» Exercise directions
Resume the first-person account below about recovered memories and dissociation, starting right after its final sentence.

» Passage to read
◇ ◇ ◇ ◇ ◇ ◇ ◇

At first I ignored it, thought it some weird aberration, for which I invented all sorts of theories to override the one thing it seemed to be, put it all in a box, on a high shelf in a mental closet, shut the door, and didn’t think about it again for four years, until another break-through memory happened again.  Then I repeated the process:  in the box, on the shelf (saved without looking or mentally tampering, to maybe investigate later), shut the door, and forgot.

After another four years and a sudden crisis of cancer, divorce, moving with teens, one seriously ill, and a nervous breakdown – I went to a therapist’s office, listed my challenges, and followed them with words that had never crossed my frontal cortex until I heard my mouth speaking them – quite the surprise:  “I think I’ve been sexually abused as a child.  [shocked pause]  No, no, that’s not what I meant to say.  I don’t want to deal with that.  I never even thought about it before [lie], and don’t know where it came from.  I have more serious, immediately pressing needs to talk about.”

And so began my 22-years-and-counting journey toward understanding what’s been going on with my mind.  The first year, 1993-1994, I coped with the shock of memories of sexual abuse and the spells of amnesia that had plagued me.  The next 8 years I coped with the shock and self-diagnosis of Multiple Personality Syndrome (aka Dissociative Disorder).  And the following/recent 14 years, I’ve been trying to figure out what to do with the understanding that I’ve been – not just a regular “multiple” – but a mind-control subject, someone with a psychological and psychiatric “technology” applied to multiple alters in me – created intentionally – your tax dollars at work.

So what does this have to do with not noticing the time?  I can only guess, but I know that we can be programmed for any number of things, to support a program of any purpose, sometimes because a subject is being actively used for intelligence purposes (seems unlikely at my age, but possible), and sometimes because a subject is being used for research in new programming techniques, drugs, working with aging subjects, etc.

◇ ◇ ◇ ◇ ◇ ◇ ◇

» Records shown
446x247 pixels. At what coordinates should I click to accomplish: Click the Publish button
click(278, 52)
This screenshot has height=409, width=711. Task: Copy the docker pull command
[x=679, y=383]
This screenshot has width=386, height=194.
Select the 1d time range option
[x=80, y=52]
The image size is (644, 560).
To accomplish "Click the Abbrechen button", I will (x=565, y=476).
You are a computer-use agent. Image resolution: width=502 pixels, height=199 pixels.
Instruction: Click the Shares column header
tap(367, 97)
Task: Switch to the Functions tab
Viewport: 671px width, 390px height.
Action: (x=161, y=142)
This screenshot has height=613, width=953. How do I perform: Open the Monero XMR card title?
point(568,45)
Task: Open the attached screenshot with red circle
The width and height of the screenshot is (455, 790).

◇ ◇ ◇ ◇ ◇ ◇ ◇

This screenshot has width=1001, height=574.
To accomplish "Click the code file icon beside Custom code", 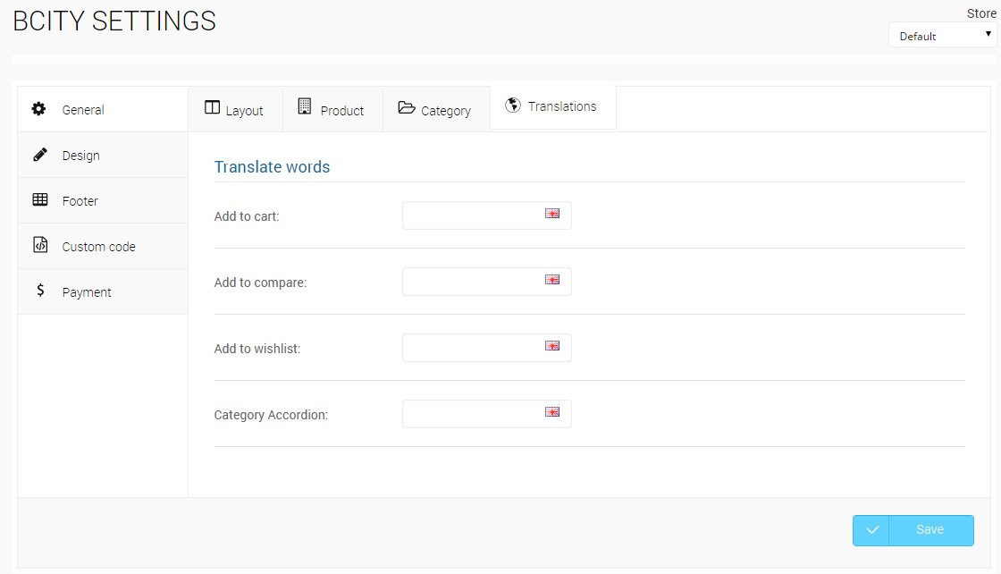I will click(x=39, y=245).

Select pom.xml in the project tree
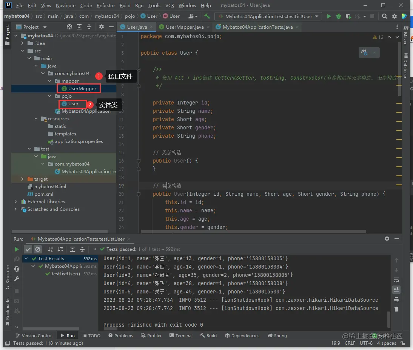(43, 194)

◇ ◇ ◇ ◇ ◇ ◇ ◇

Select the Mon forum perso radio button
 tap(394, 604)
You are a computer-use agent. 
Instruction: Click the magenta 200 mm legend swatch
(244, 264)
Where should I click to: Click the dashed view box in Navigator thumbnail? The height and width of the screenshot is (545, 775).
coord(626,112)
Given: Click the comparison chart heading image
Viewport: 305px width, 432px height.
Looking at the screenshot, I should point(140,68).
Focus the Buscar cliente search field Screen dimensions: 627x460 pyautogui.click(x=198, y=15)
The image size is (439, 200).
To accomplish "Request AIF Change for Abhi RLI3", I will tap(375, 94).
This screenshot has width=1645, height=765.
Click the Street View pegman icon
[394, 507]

◇ ◇ ◇ ◇ ◇ ◇ ◇

» Answer to this task
When I don’t notice the time, it’s easier for my controllers to use me and have me not notice.

In 1994, deep in my initial nervous breakdown depths, I was powerfully moved by the idea that it would be good for me to anchor myself fully in the time cycles of sun and moon and not by clock and calendar, and I lived that way in my hermitage for half of each week while commuting the other half of the week to school in the city.  I thought it was a very spiritual concept, a psychic liberation from the broadcast mind control of Gregorian Calendar and chaotic clock; but it could also have been that I was given the command to stop watching the clock, so that I could be more easily used while alone in the desert.  In 2000, when I began living there full-time, I quit noticing the time entirely, unless I needed to know.

If forced to look at a clock, as in the movie, I studied the craftsmanship of the frame, or the lighting or camera operator’s techniques.  Sometimes, lately, because I’m trying to re-ground myself in time, I see and note the time, and then moments later realize I’ve forgotten it.

I’m still trying to figure out my brain, and try not to feel too bad for finding it so difficult; after all, the government spent a great deal of money and science to keep me from knowing.  So I take heart in whatever little scraps of understanding I can gain.

How do we keep going?  Maybe Spirit.  Maybe our programming.  I ask this question often.

In either case, it is usually lonely, because virtually everyone falls in one of two camps:  it doesn’t happen, or the likelihood is slim; or they know but they just don’t want to hear about it, sorry.

It’s surprising to recognize how long I’ve been so compromised, forced to compensate with notes, notes, notes, reminders, struggling, lately overwhelmed….

Noticing, though, is the first step to healing.  Gotta appreciate what we can.